One-third of smokers try to quit each year, but few stay quit. Even with varenicline (Chantix), the most effective smoking cessation aid to date, only 10% are abstinent at one year.
Anne Joseph, Steven Fu, Dorothy Hatsukami et al wonder if that’s partly because our (fee-for-service-driven) intermittent-visit model of patient care and counseling leaves craving smokers in the lurch in between visits.
They gave 443 smokers nicotine replacement and frequent supportive telephone calls for 4 weeks. They then randomized them to get either continued intensive support and nicotine replacement, or the shaft (2 more phone calls).
At 18 months, 30% of those in the high-attention + nicotine group reported abstinence for 6 months, vs. 24% in the standard care group. These rates are surprisingly high in both groups, and some healthy skepticism is advisable, since there was no biochemical verification of abstinence (e.g., urine cotinine).
The intensive-counseling group used almost twice as much nicotine replacement therapy as the standard care group, which alone could explain their higher self-reported success. Still, extra counseling has a good evidence base. For example, U.K. investigators got a substantial number of people to quit just by text-messaging them.
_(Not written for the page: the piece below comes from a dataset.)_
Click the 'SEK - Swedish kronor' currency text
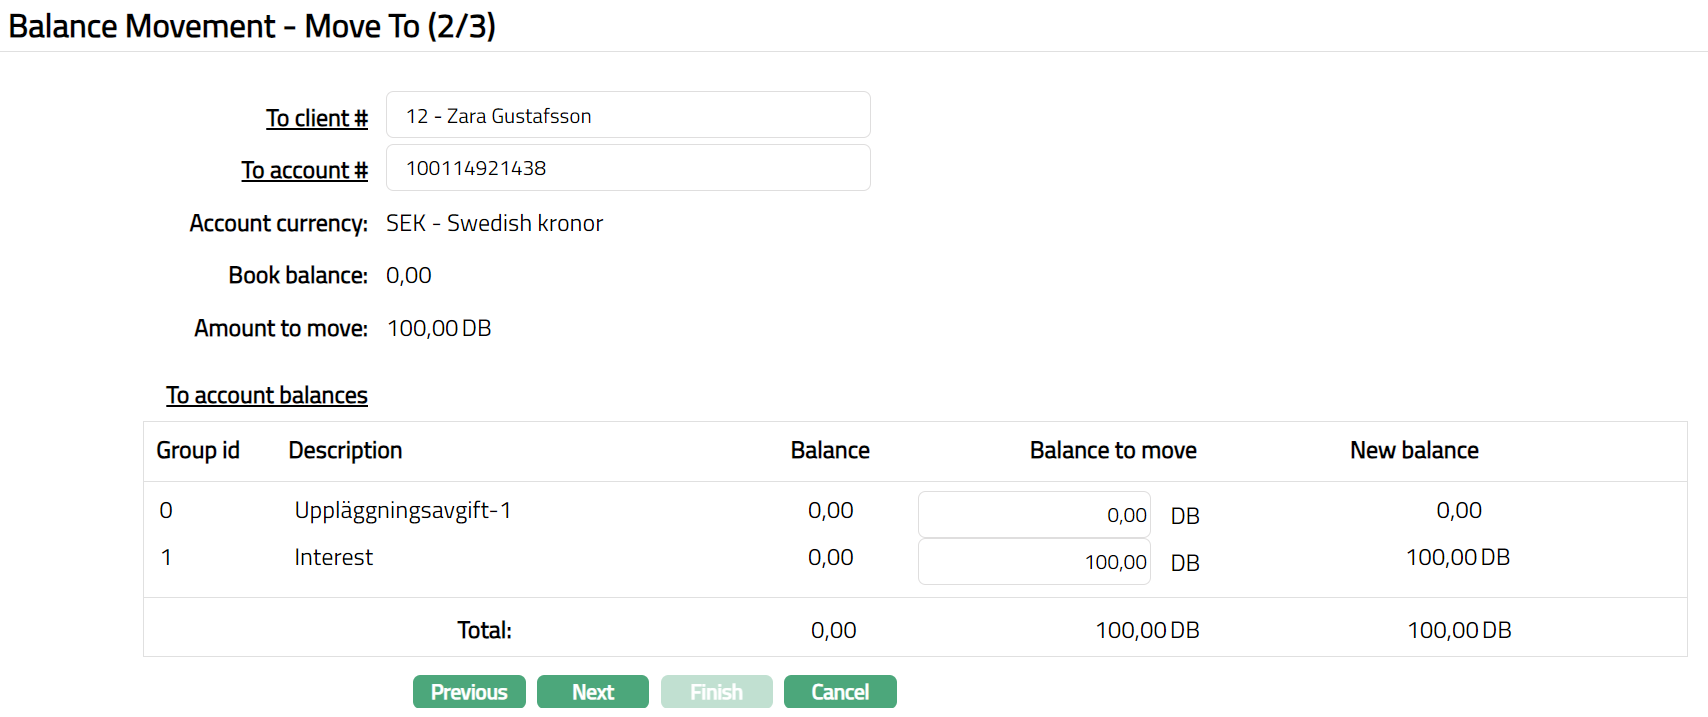The width and height of the screenshot is (1708, 717). click(x=494, y=223)
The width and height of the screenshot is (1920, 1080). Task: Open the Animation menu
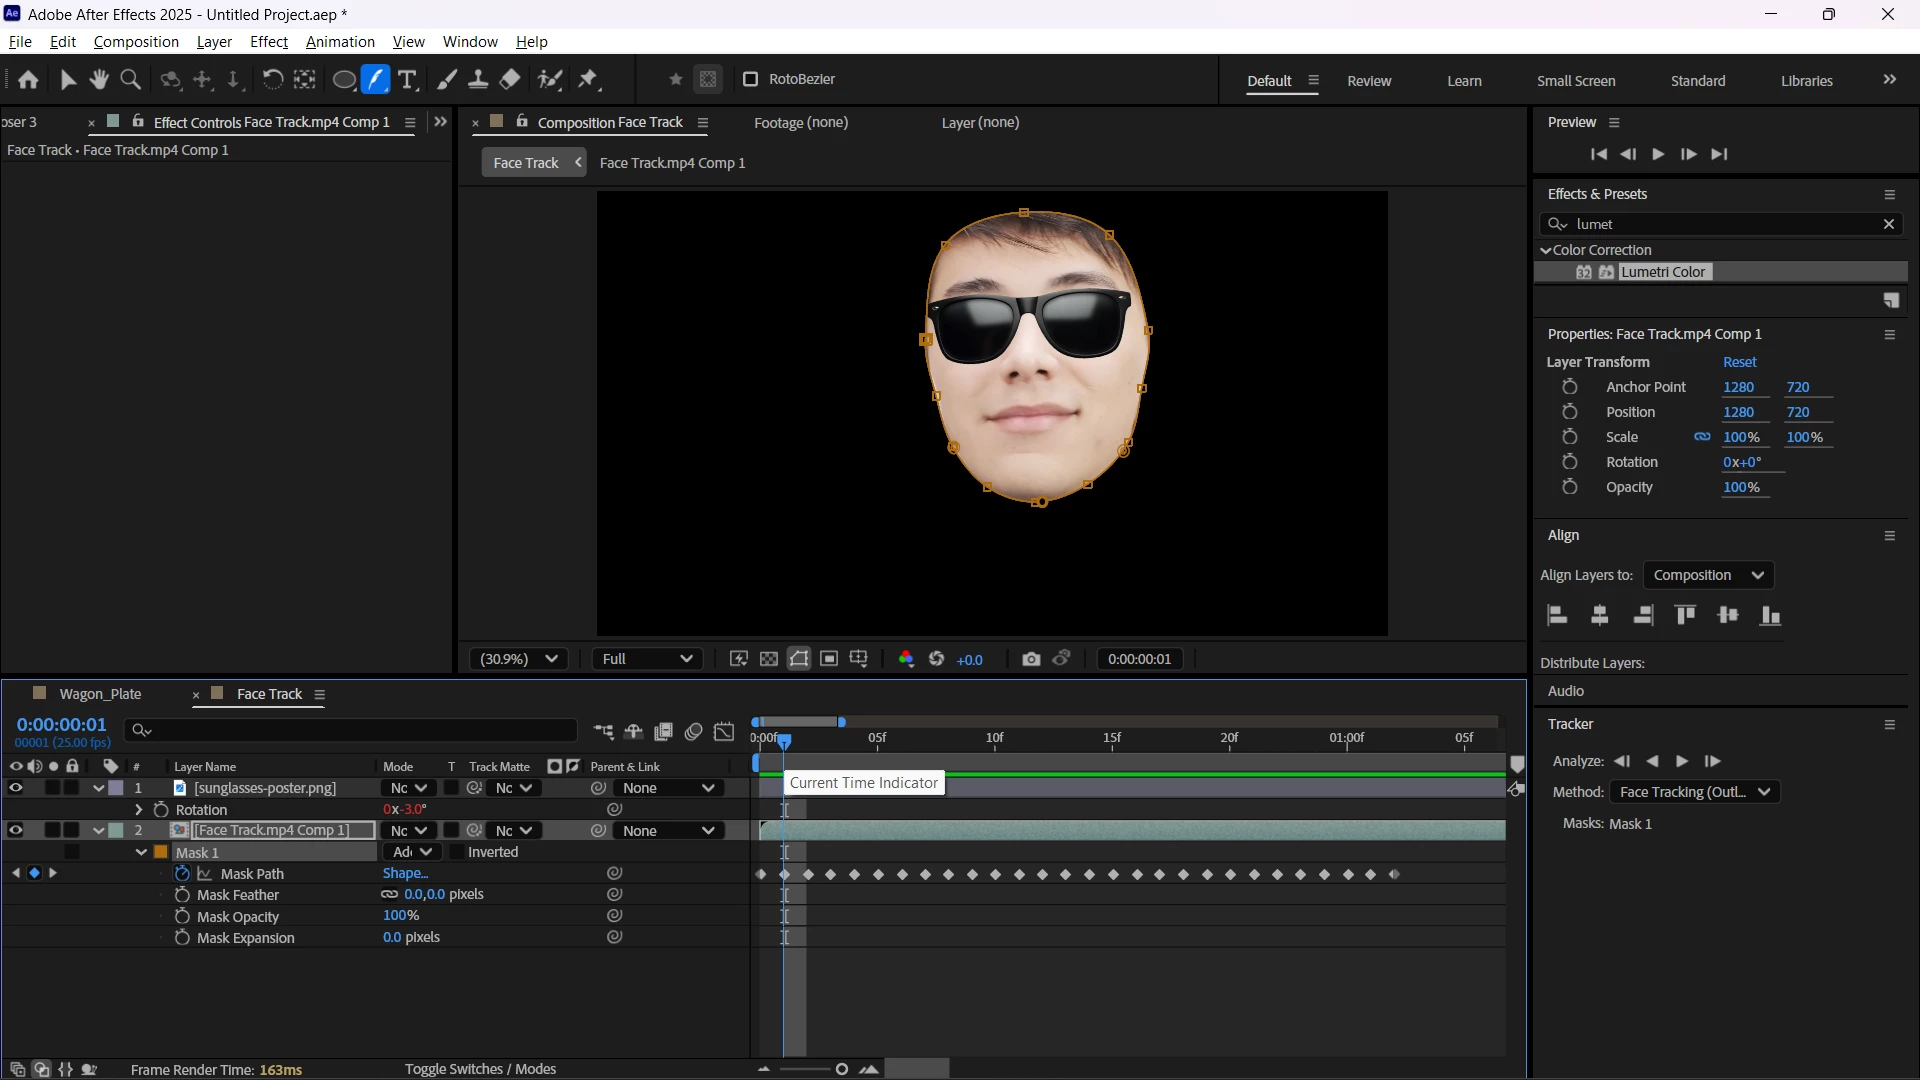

And the intensity of physician counseling has also been associated with higher quit rates.
Providing or subsidizing nicotine replacement to those wanting to quit could drastically reduce cigarette smoking, as a pilot study strongly suggested. Faced with such promising data, why has the U.S. government embarked on a bizarre campaign to outlaw e-cigarettes, instead of funding large-scale clinical trials on nicotine replacement for smoking cessation or reduction?
Joseph AM et al. Chronic Disease Management for Tobacco Dependence. Arch Intern Med 2011;171:1894-1900.